Following shortly after the July 2018 elections, ‘Our Twisted Future’ extends the atmosphere of socio-political dialogue, critique and analyses into the gallery space. This solo exhibition of paintings by Asad Kamran was held from the 11th till the 15th of August at the Alliance Francaise, Karachi. The show also features live sound-scapes by US-based DJ duo Saad Memon and Haider Rizvi, known as SYNR. The juxtaposition of audio and visual creates an interesting experience for the viewer and perhaps reiterates the idea of technology and the influx of modern-day culture around us in the form of text, image, and sound all together.
As the title of the show suggests, the show revolves around the uncertainty of what the future of Pakistan looks like and the faith that we put into politicians and their arbitrary promises. Kamran, in an interview with Nigaah Art TV spoke about the lack political awareness and concern in today’s youth. The show addresses issues that are very relevant to the present time and the socio-political environment that surrounds us. It addresses the contradictions and ambiguities of politics in modern-day culture and being a millennial in Karachi.
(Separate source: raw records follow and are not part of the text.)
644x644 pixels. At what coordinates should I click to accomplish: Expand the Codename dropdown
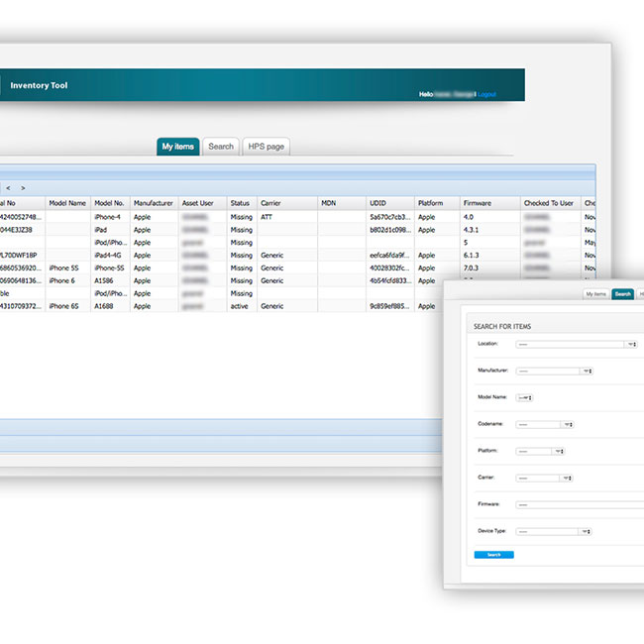(544, 424)
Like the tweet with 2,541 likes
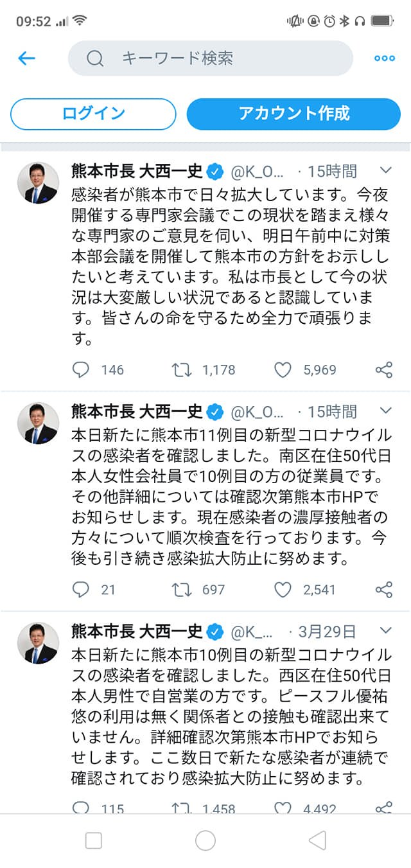This screenshot has width=411, height=868. click(x=283, y=589)
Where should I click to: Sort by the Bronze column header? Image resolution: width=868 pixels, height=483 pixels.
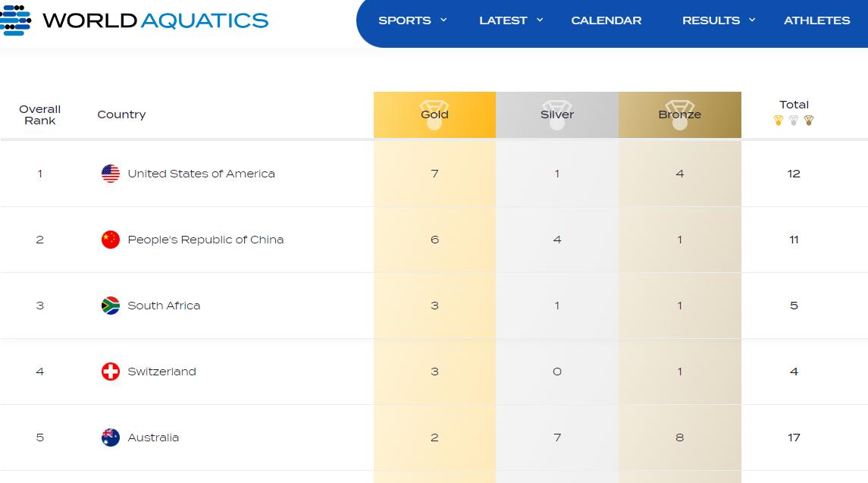point(680,114)
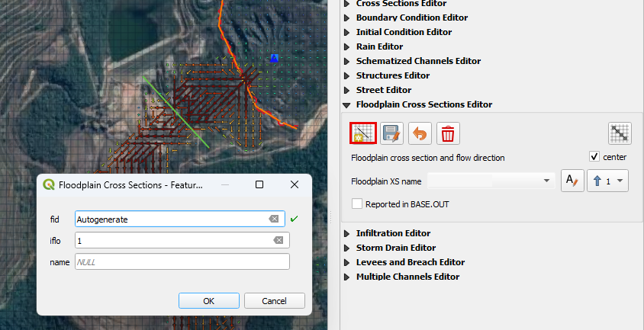
Task: Click the rename XS text-pencil icon
Action: pyautogui.click(x=572, y=181)

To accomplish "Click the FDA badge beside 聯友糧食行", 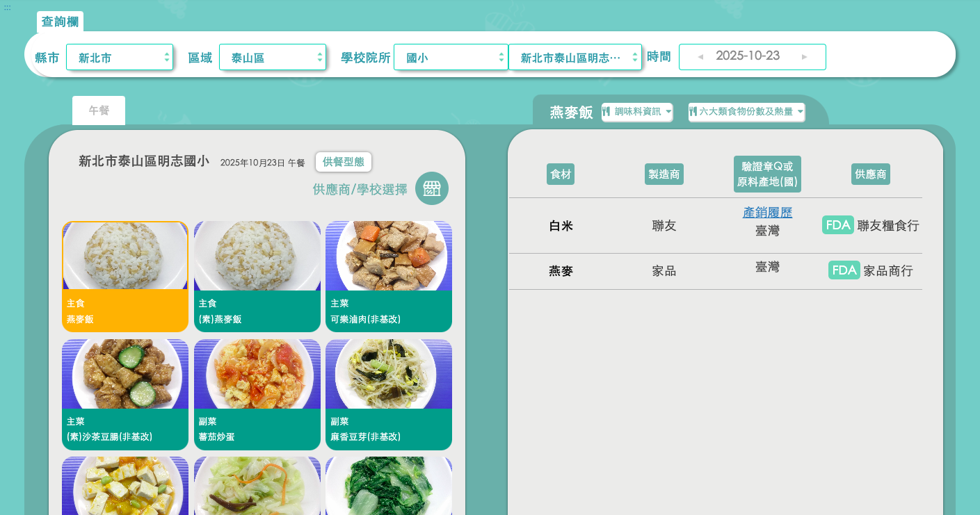I will point(837,225).
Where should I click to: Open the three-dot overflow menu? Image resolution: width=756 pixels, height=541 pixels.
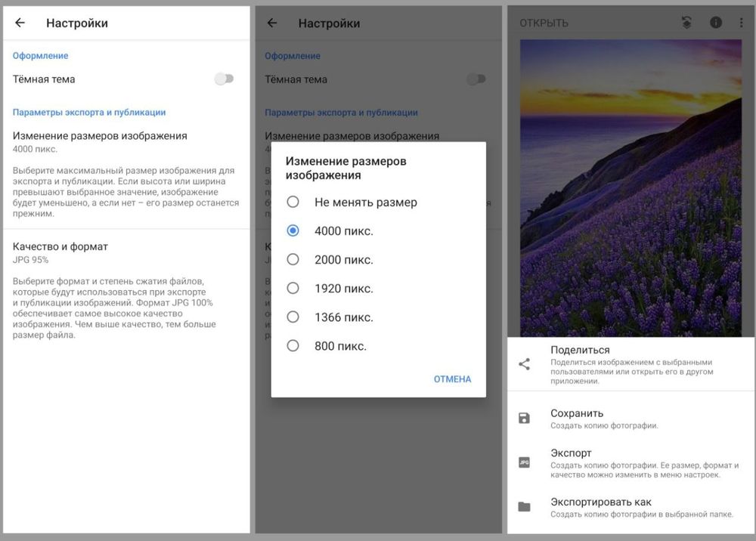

The exhibition comments on the visual bombardment of political imagery, slogans and words that are all around us. There is an over abundance of political material that reaches us through television, print media or social media. Social media, specifically through our smart phones, are always in the palm of our hands and information reaches us readily, but how much of this information is true and how much is a façade built on false promises and credentials? The artist questions the very reality of such visual and textual material. He asks the viewer if this ‘image’ that we see through our screens is the real image. Or is it an image made up, designed and delivered to us, through the various media? The use of text in his works aptly conveys this idea with words like ‘tasweer’ (meaning: image), ‘illusion’, ‘hypocrite’ jumping at the viewer. One act of ‘deception’ that the artist addresses in the works and also discusses in his statement is the seemingly harmless and commonly used gesture of hand-waving. He views it as a tool employed by leaders and politicians to ‘distract’ the audience; a misdirection.
The language of his work is almost similar to that of vandalism or graffiti over posters and billboards that you see in Pakistan. The use of text, Urdu and English along with paint strokes on portraits is bold and jarring and the overlapping of text and urges the viewers to pay attention and figure out the various nuances that make up the work.
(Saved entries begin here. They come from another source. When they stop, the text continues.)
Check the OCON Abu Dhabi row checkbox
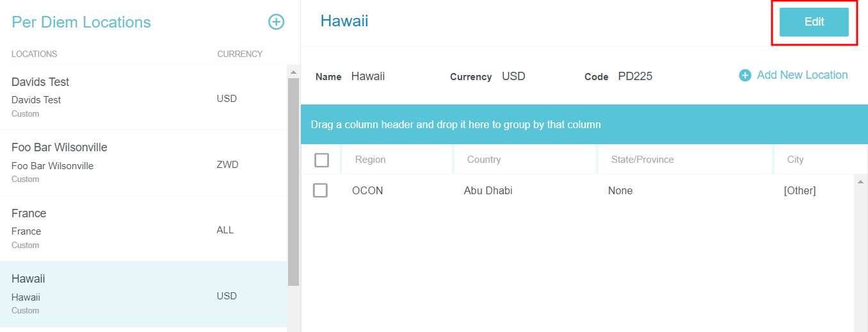[320, 190]
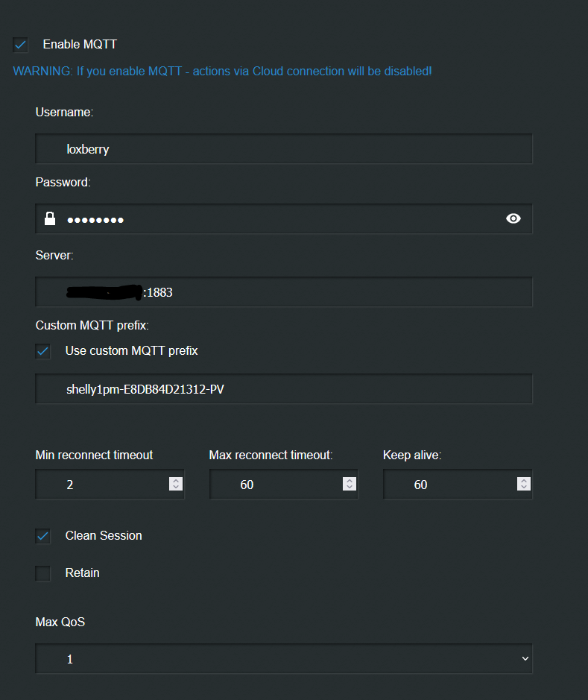Image resolution: width=588 pixels, height=700 pixels.
Task: Open the Max QoS dropdown
Action: click(x=283, y=659)
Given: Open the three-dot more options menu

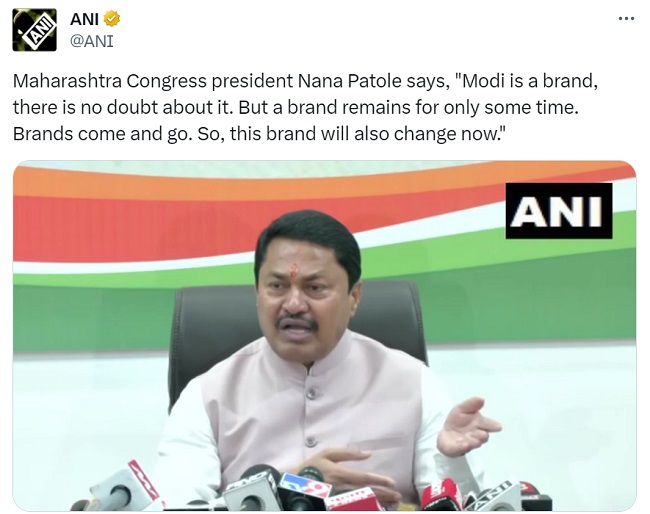Looking at the screenshot, I should (626, 18).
One may think of the fact that the over abundance of such material and ease of access to them has lead to their devaluation. By repetition and over exposure, things lose their meaning which leads to the desensitization of the matter. One piece in particular pays an ode to this idea. Titled ‘Geo tou Aisay’, a witty nab at the news channels that are at the forefront of providing over-exposure of political content to viewers, uses text to convey this idea. The word over is repeated multiple times on the canvas and adds a hint of irony to the piece the work reads:
when you say it over and over it stops making sense
when you see it over and over it stops making sense
Perhaps the underlying question being addressed in this exhibition, overall, is that as a nation, where are we headed? Are we blindly following the path presented to us, or are we critically analyzing, questioning, and understanding the modern-day culture we live in.